L'Ordre des médecins accusé d'entraver la protection des enfants
Lors de son audition à la commission d'enquête sur l'inceste à l'Assemblée nationale le 1er avril, le Dr Izard n'a pas été tendre avec l'Ordre des médecins, qu'elle qualifie d'« archaïque » et de « patriarcale ». Selon elle, cet organisme « entrave » la protection des enfants et « muselle » les médecins. Les pressions sont telles que les praticiens s'autocensurent, expliquant pourquoi seulement 1,3% des signalements de violences sexuelles intrafamiliales proviennent des médecins.
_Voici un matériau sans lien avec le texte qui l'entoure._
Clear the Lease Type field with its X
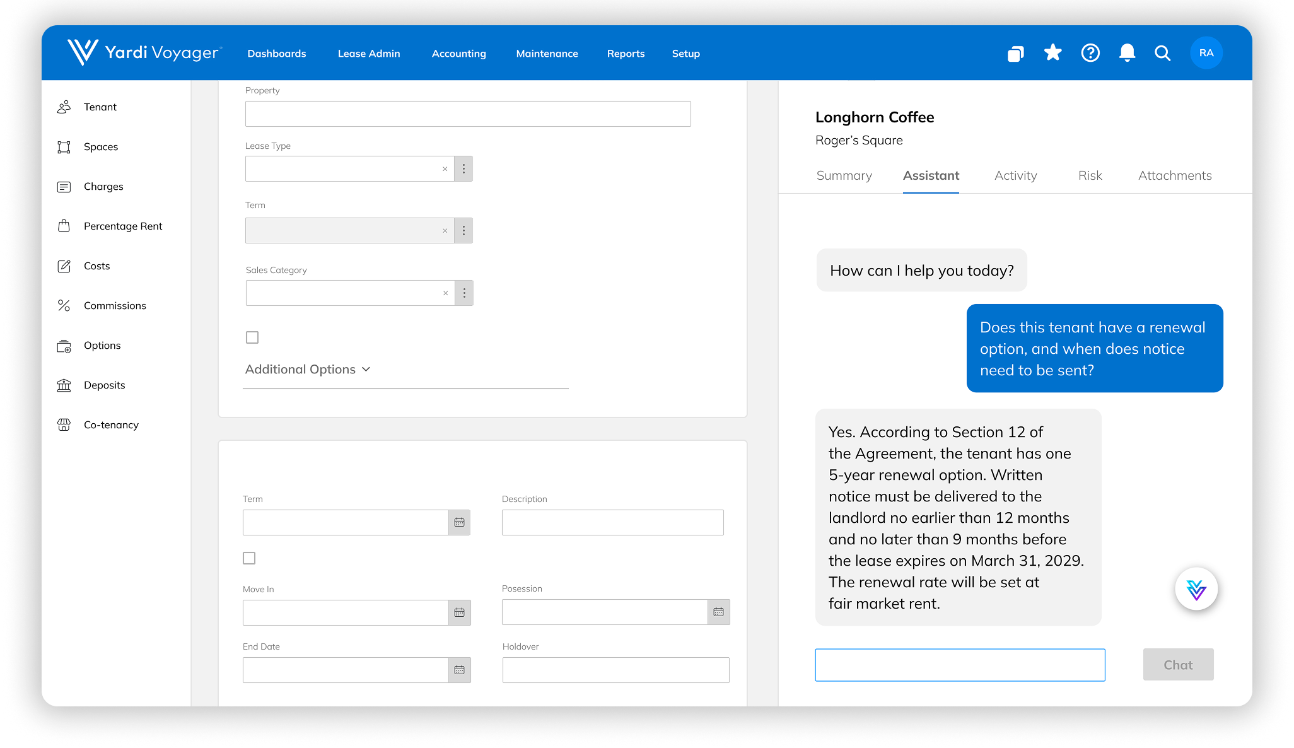This screenshot has width=1294, height=748. pyautogui.click(x=445, y=169)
La nécessité de rendre les signalements obligatoires
Avec le collectif Médecins Stop Violences, le Dr Izard demande que le signalement soit rendu obligatoire, comme c'est le cas dans de nombreux pays (États-Unis, Canada, Espagne, Italie, Suède). Elle réclame également que la loi pénale soit appliquée, empêchant l'Ordre de juger les médecins sur des signalements réalisés de bonne foi. « L'Ordre cherche à diminuer au maximum le nombre d'informations qu'on peut transmettre. Mais plus on vide les signalements de leur contenu, moins on protège les enfants. »
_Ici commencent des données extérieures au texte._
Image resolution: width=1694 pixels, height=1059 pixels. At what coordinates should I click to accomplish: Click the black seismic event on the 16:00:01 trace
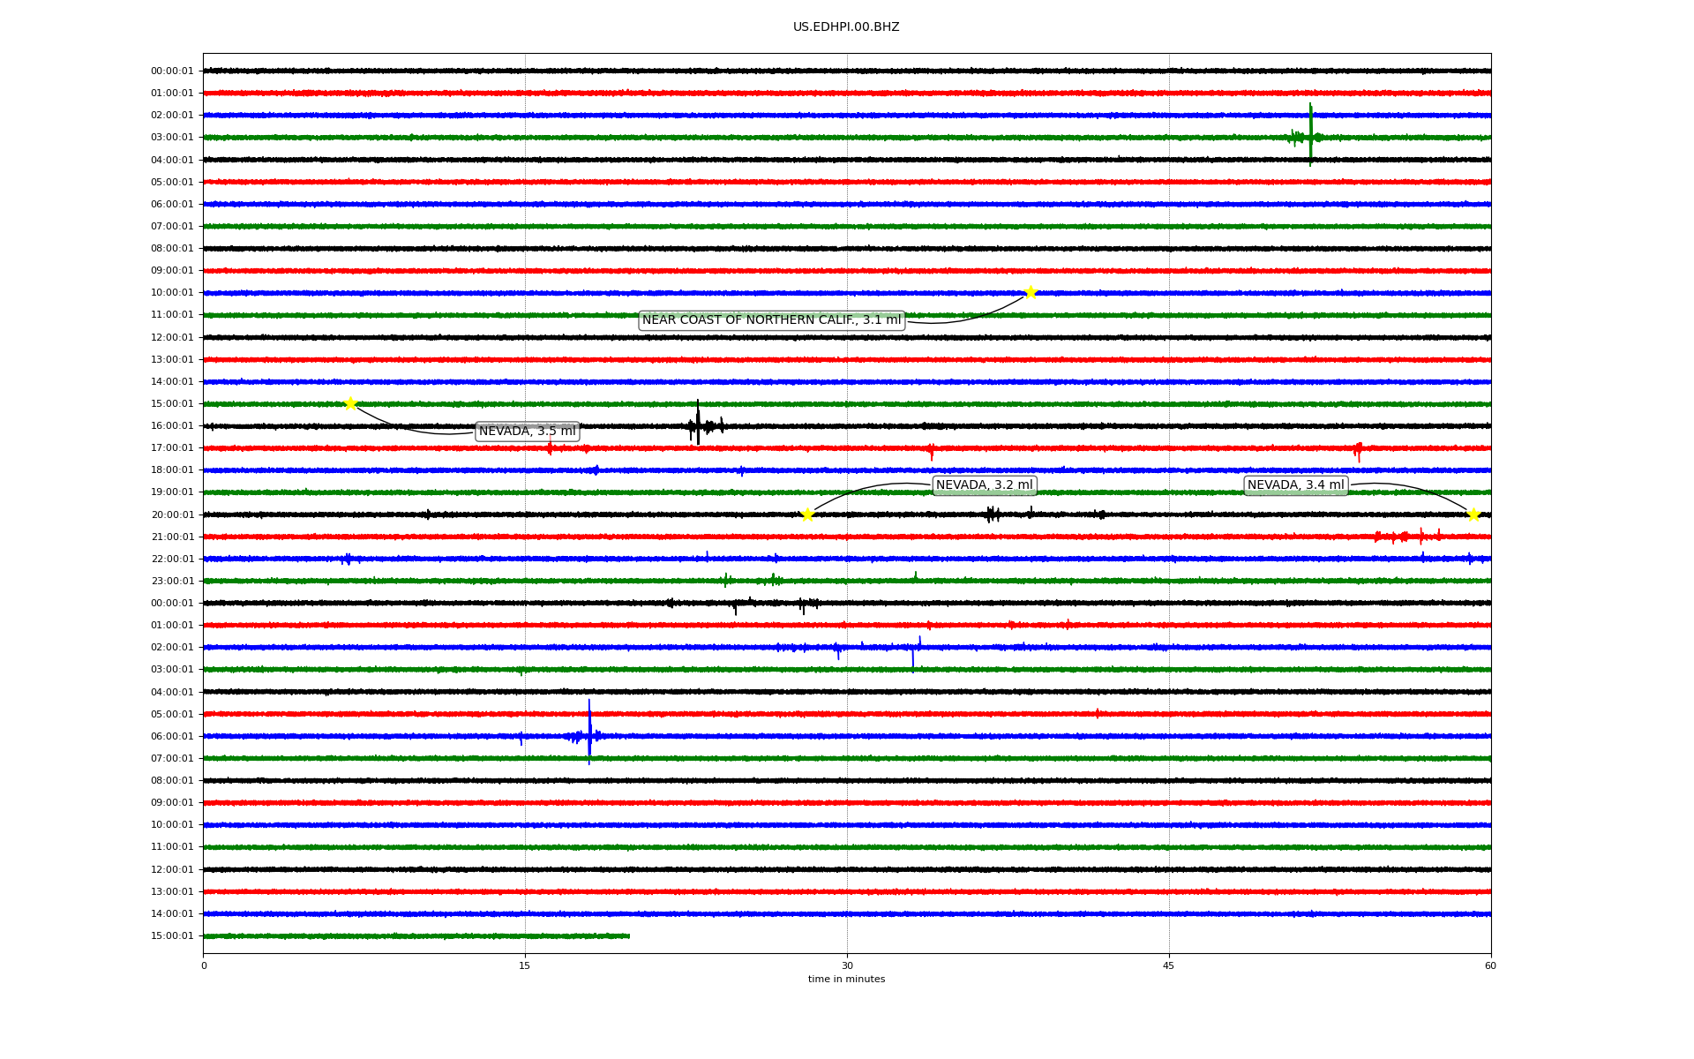pos(698,425)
Un corporatisme qui s'autoprotège
Dans son livre, le Dr Izard affirme que « l'Ordre couvre des manquements graves ». Elle dénonce un corporatisme qui s'autoprotège, avec des médecins protégés quand des plaintes sont déposées contre eux. « Ils protègent aussi des experts qui ont été à plusieurs reprises dénoncés pour avoir fait des rapports extrêmement tendancieux en faveur de pères accusés d'agressions sexuelles sur mineurs », explique-t-elle.
Le mythe persistant de « l'enfant menteur »
Le Dr Izard souligne que le mythe de « l'enfant menteur » et de la « mère aliénante » reste bien présent, alors que les fausses allégations sont extrêmement rares (2 à 6% selon les études). « Comment un enfant de 5 ans peut-il inventer une scène sexuelle génitale adulte ? Ce n'est tout simplement pas possible s'il ne l'a pas vécu », interroge-t-elle. Pourtant, ce stéréotype s'ancre rapidement dans les esprits, souvent renforcé par des formations sur l'aliénation parentale.
Des conséquences dramatiques pour les enfants et leurs mères
En tant que thérapeute familiale, le Dr Izard a suivi de nombreuses mères accusées par le père de manipuler leur enfant, qui finissent par se retrouver « désenfantées ». « Des enfants qui ont dénoncé des violences ou de l'inceste peuvent se retrouver placés à l'Aide sociale à l'enfance par un juge ou même chez le parent qu'ils ont désigné comme agresseur », déplore-t-elle. Ces situations entraînent des carences affectives sévères, des troubles de l'attachement irréversibles et des dépressions.
La France à la traîne dans la protection des enfants victimes
Le Dr Izard estime que la France est particulièrement à la traîne dans la protection des enfants victimes d'inceste. En mai 2025, le Comité contre la torture de l'ONU a officiellement reconnu la torture infligée aux enfants victimes d'inceste paternel et à leurs mères protectrices en France. « La situation est grave et il est temps que nous ouvrions les yeux et mettions en place des mesures pour protéger tous ces enfants », conclut-elle avec détermination.